There was a body in the grave. It was cold, it was definitely a dead corpse, it did not breath, and the heart did not pump; it was “brain dead.” You could see it; you could touch it and it was cold. It looked no different than any other corpse. For those of you who have had a realistic experience with a dead body, you know that it is profound experience.
The disciples of Jesus had such an experience with the dead body of Jesus. They saw it hanging on a tree. They saw the spear go deep into the side, and without a doubt it pierce the Sacred Heart. They saw the blood and water come forth. They saw the corpse laid into Mary’s arms. The women touch it as they prepared it for burial. What a profound experience then, it must have been to see the empty tomb on Easter Sunday.
But just as real and profound was their experience with the dead body of Jesus, so too, was their even more profound and real experience with His resurrected body. They would touch this body with their hands and it was warm, living. They would see it with their eyes, and it moved and breathed. There was not doubt that Jesus once dead in the body, now was truly alive again, in the Body.
Jesus is truly Risen! He is Risen indeed! He lives again, but not just spiritually, not just in the hearts and minds of His followers but in the flesh, with His true human body, with His human heart beating again for love of us, and His precious blood coursing through His veins. Christ once dead lives again forever. He has conquered death; and for those who accept the His gift of faith, they will share in His great victory over suffering and death and the cause of suffering and death, which is sin.
This gift of faith in the resurrection is what we as believing Catholic Christians are celebrating with great joy this day. Not just the Resurrection as a past event, but the Resurrection which occurs in our midst and makes present its power to renew the whole world. And so, the Resurrection points us to the great Mystery of the Holy Eucharist which makes truly present the Risen Lord, truly and really, with His living, breathing body.
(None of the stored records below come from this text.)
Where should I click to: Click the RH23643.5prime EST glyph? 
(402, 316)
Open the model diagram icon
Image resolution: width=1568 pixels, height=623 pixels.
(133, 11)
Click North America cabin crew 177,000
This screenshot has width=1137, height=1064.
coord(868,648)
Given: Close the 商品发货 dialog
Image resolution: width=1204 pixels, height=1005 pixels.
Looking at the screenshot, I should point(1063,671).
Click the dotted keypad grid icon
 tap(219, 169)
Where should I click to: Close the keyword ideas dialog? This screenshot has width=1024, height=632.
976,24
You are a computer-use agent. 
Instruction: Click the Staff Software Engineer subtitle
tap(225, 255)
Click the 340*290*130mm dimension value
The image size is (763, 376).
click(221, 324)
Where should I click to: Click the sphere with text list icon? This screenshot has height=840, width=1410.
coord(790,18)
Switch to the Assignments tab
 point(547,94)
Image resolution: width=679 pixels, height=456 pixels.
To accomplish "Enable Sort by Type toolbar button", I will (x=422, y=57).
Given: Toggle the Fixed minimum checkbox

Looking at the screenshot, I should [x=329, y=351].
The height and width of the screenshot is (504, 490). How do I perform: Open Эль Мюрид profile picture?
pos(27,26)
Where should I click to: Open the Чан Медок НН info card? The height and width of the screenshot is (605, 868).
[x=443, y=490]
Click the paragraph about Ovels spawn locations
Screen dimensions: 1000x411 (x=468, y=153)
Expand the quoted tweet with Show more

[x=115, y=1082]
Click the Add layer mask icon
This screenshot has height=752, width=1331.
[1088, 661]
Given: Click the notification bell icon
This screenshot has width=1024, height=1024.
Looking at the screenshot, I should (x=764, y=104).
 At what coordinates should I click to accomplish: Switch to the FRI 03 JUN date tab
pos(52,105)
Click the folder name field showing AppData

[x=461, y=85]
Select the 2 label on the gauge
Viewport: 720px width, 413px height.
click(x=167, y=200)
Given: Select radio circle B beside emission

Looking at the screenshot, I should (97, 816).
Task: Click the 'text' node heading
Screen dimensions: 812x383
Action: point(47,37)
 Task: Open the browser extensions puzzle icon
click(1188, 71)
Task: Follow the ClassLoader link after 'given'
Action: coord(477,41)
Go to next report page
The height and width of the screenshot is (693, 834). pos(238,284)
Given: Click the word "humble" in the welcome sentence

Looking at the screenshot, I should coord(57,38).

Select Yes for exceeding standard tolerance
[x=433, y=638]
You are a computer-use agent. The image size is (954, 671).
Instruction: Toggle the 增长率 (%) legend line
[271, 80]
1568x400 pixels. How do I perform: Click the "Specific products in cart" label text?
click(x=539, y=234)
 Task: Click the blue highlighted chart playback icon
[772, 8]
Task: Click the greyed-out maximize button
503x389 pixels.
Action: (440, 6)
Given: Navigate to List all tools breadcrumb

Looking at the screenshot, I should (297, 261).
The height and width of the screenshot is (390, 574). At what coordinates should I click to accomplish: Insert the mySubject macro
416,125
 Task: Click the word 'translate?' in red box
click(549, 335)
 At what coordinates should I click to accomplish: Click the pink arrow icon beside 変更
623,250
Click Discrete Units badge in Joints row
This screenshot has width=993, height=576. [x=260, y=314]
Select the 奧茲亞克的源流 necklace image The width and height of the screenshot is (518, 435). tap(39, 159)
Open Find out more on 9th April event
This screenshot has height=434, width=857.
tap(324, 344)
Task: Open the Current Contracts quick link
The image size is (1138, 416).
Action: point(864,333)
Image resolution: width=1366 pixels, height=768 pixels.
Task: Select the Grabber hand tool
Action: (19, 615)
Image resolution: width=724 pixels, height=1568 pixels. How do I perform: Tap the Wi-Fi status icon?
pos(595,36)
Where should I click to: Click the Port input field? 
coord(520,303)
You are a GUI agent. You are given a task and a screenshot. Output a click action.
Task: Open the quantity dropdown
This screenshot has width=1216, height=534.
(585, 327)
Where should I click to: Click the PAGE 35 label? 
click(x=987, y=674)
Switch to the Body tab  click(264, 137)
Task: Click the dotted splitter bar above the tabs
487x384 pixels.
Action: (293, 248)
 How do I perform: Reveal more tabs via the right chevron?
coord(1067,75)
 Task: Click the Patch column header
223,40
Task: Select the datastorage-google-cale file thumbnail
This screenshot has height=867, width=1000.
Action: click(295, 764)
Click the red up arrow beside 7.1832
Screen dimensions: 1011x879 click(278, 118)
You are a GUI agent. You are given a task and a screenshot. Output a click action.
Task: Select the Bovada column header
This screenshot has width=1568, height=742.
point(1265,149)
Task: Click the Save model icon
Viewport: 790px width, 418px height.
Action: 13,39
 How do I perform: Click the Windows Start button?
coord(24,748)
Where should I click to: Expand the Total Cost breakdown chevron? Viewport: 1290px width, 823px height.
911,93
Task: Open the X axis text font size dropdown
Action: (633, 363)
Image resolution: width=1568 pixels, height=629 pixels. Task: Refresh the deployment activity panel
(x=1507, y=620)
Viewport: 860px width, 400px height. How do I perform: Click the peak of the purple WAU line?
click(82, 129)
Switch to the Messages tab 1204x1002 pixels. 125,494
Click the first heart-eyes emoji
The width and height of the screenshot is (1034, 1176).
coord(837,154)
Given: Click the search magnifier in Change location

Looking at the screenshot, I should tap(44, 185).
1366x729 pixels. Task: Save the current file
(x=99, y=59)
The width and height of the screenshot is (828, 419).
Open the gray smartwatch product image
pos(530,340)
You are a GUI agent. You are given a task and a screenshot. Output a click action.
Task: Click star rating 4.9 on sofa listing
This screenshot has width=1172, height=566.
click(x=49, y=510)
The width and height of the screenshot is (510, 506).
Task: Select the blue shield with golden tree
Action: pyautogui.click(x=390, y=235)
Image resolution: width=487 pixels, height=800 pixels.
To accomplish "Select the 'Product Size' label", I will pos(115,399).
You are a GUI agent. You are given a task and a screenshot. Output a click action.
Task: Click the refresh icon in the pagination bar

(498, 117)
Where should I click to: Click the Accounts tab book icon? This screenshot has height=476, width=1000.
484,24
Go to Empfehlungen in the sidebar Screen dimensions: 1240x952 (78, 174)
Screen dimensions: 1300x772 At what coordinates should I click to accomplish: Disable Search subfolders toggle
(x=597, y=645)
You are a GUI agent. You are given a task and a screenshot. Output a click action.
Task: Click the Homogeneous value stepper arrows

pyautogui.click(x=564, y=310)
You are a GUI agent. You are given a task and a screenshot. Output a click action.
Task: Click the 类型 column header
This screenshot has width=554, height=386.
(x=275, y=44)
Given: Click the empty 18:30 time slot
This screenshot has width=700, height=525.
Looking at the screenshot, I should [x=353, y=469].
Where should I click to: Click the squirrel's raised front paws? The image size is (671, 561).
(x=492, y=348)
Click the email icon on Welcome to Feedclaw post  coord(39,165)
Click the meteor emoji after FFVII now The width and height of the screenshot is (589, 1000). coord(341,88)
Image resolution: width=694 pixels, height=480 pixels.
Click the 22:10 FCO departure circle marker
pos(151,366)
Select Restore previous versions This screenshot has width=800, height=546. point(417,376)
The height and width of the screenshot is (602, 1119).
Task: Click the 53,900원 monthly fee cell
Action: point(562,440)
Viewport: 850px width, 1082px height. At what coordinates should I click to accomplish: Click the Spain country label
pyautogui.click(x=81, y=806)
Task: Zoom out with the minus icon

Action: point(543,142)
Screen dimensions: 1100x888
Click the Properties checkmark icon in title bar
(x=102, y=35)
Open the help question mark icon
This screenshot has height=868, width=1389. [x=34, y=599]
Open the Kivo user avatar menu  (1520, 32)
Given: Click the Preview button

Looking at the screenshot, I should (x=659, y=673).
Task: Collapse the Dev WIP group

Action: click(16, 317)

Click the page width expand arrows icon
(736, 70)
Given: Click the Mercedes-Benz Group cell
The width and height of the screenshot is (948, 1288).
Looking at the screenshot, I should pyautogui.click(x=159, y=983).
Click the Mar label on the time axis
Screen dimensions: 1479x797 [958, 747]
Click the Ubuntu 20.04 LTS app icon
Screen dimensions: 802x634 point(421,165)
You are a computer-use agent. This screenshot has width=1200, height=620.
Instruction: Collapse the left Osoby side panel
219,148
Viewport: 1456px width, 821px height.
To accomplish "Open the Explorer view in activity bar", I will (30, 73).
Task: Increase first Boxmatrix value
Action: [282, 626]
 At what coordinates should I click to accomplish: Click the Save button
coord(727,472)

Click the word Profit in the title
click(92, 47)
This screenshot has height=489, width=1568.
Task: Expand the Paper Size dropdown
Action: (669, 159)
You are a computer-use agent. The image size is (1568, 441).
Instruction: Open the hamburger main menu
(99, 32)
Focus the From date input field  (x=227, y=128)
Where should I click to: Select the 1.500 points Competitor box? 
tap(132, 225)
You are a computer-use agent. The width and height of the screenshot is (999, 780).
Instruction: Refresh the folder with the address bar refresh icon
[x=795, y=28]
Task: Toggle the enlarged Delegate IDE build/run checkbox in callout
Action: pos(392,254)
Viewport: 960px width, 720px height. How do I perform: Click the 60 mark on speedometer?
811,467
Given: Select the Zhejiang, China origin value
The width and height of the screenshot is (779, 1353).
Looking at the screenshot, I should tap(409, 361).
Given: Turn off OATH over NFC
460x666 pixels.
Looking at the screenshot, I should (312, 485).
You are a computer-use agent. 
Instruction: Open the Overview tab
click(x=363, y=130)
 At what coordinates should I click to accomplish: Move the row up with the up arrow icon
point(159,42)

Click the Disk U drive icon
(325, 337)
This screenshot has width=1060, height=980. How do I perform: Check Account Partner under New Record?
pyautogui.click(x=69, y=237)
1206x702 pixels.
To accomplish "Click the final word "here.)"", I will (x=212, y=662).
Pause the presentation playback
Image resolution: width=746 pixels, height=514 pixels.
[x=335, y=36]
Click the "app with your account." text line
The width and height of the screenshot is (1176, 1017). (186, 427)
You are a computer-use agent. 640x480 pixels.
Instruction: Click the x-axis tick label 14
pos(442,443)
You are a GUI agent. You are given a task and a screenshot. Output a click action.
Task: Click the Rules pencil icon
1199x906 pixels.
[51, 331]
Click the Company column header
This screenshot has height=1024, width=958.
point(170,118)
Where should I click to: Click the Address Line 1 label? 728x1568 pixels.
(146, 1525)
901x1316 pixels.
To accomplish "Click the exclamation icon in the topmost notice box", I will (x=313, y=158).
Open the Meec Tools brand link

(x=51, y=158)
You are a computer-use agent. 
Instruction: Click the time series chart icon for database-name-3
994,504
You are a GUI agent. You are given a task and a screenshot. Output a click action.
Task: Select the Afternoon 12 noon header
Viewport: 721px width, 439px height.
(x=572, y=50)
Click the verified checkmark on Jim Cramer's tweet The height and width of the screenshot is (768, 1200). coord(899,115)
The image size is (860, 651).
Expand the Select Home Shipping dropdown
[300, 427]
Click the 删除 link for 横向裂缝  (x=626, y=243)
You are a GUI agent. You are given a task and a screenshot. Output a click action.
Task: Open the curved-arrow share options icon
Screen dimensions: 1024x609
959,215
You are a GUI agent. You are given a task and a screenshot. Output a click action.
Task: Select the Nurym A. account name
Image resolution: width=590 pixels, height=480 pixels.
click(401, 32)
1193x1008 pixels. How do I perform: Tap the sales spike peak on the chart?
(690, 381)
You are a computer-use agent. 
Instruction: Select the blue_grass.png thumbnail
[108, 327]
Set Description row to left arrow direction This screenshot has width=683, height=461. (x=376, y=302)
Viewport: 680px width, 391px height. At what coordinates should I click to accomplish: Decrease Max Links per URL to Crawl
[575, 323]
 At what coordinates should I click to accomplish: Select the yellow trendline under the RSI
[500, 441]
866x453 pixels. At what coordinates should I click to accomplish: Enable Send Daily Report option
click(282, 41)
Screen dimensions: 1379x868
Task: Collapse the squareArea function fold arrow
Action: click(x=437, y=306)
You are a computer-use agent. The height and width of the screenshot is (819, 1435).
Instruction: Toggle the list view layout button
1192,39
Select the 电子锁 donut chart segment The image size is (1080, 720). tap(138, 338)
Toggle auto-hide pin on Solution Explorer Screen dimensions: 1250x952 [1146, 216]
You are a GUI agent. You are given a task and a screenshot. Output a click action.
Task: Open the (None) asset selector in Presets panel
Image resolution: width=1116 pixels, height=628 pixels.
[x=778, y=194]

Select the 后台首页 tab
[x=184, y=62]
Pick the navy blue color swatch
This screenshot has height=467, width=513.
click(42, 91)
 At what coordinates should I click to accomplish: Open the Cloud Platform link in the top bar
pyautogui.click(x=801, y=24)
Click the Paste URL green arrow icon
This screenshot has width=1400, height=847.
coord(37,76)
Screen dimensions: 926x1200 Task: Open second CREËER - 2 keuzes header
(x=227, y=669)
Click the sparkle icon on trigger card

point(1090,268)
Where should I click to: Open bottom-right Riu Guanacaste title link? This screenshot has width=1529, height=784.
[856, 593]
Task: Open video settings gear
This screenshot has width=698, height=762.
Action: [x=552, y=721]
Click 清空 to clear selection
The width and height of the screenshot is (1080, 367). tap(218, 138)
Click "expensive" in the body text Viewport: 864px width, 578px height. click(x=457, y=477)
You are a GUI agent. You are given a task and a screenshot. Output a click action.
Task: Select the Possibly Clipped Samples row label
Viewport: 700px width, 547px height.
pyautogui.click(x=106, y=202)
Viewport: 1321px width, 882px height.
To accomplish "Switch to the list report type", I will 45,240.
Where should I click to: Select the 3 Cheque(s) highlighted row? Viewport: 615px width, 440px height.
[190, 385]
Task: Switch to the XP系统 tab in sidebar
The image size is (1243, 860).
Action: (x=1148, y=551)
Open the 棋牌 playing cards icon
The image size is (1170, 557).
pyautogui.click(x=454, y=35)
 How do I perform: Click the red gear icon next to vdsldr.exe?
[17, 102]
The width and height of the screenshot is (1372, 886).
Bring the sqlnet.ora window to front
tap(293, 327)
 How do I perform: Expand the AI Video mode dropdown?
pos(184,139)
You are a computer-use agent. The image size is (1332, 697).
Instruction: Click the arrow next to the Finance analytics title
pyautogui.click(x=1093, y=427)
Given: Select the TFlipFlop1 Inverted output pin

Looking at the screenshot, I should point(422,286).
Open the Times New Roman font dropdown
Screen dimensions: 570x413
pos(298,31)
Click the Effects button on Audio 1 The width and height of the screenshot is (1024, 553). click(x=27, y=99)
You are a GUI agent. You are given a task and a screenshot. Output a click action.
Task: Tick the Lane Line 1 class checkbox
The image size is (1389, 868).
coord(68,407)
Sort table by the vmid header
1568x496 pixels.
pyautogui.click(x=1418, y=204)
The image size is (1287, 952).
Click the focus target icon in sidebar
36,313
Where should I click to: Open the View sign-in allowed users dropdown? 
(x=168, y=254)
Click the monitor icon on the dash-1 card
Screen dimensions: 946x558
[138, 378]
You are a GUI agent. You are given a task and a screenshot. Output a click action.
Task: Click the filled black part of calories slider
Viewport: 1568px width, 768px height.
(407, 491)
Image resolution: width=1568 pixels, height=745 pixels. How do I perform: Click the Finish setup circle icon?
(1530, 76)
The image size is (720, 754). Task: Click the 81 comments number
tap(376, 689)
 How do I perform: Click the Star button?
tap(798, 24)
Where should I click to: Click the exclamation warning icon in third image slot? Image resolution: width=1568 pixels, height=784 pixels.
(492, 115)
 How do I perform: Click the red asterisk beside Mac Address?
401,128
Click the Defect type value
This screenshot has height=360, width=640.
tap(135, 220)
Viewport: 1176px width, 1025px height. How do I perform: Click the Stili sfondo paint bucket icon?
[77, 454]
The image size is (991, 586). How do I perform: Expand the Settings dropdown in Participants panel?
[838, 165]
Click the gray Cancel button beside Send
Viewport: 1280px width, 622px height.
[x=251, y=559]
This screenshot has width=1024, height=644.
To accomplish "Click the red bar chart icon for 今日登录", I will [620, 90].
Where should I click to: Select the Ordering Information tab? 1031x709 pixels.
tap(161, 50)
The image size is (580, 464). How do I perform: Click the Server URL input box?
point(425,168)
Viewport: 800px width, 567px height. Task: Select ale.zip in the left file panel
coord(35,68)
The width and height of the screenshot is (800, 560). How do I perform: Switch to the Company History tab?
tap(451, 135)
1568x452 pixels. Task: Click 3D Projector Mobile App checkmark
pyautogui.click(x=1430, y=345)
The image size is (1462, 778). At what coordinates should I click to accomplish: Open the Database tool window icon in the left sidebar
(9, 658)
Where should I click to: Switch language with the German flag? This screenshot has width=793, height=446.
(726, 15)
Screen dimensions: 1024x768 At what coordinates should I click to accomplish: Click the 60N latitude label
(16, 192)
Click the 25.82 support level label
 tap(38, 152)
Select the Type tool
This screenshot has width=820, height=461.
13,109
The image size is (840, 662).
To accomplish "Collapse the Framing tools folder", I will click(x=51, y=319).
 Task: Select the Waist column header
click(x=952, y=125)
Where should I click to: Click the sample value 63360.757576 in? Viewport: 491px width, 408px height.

The great joy of Easter is that Those believe, adore, hope and love Jesus, the risen Lord truly present in the Holy Eucharist, those who feed on Him in the Eucharist need not wait until the hereafter to receive eternal life: they already possess it on earth as the first fruits of that eternal life. For in the Eucharist we also receive the pledge of our bodily resurrection at the end of the world; “He who eats my flesh and drinks my blood has eternal life, and I will raise him up at the last day: This pledge of the future resurrection comes from the fact, that the flesh of the Son of Man, given as food, is his body in its glorious state after the resurrection. With the Eucharist we digest, as it were the “secret” of the resurrection. For this reason Saint Ignatius of Antioch, rightly defined the Eucharist as “a medicine for immortality and antidote to death.
The Joy of the Resurrection is more than just a pipe dream in your life and mine. It is a tangible and livable reality because Jesus, the crucified and the resurrection one is still in our midst. He is truly here, not just in our hearts, not just in the proclamation of the word, not just in our community gathered, Jesus Christ is still physical with us. Let me repeat it, Jesus Christ is still physical with us, in his resurrected body, a real body, albeit a glorified one. Jesus Christ Emmanuel, He who promised he would be with us until the end of the ages, becomes physically, sacramentally present, IN HIS BODY, BLOOD, SOUL, and DIVINITY at this very Mass and He comes into us at Holy Communion.
This is the reason for our Easter Joy! A joy that is real, because the Eucharist is real. A Joy that is obtainable in the midst of our sorrow, pain and death, because Jesus suffered sorrow, pain and death. But he has defeated death—He has risen! Jesus is truly, “The resurrection and the Life.” O Come let us adore His resurrected body at this Mass in the Holy Eucharist which I, acting in His person, am about to make present—physically—sacramentally—truly, on this altar of Sacrifice.
Let us put out into the deep of Jesus’ love by offering ourselves totally and with great trust, to Him, with Him, in Him, to the Father. Let us adore Jesus in the Holy Eucharist--beholding the face of Jesus with the eyes of faith, and through the eyes of the Virgin Mary, she who will be with us to help us in our offering of ourselves. For we are weak and we need a mother’s help. Let us pray, to Jesus through her, “Hail true body that was born of Mary, the Virgin, that truly suffered and was offered in sacrifice on the cross for man and that gave forth true blood from its pierced side. Be to us a foretaste of heaven…”
HAPPY EASTER to all of you and your families.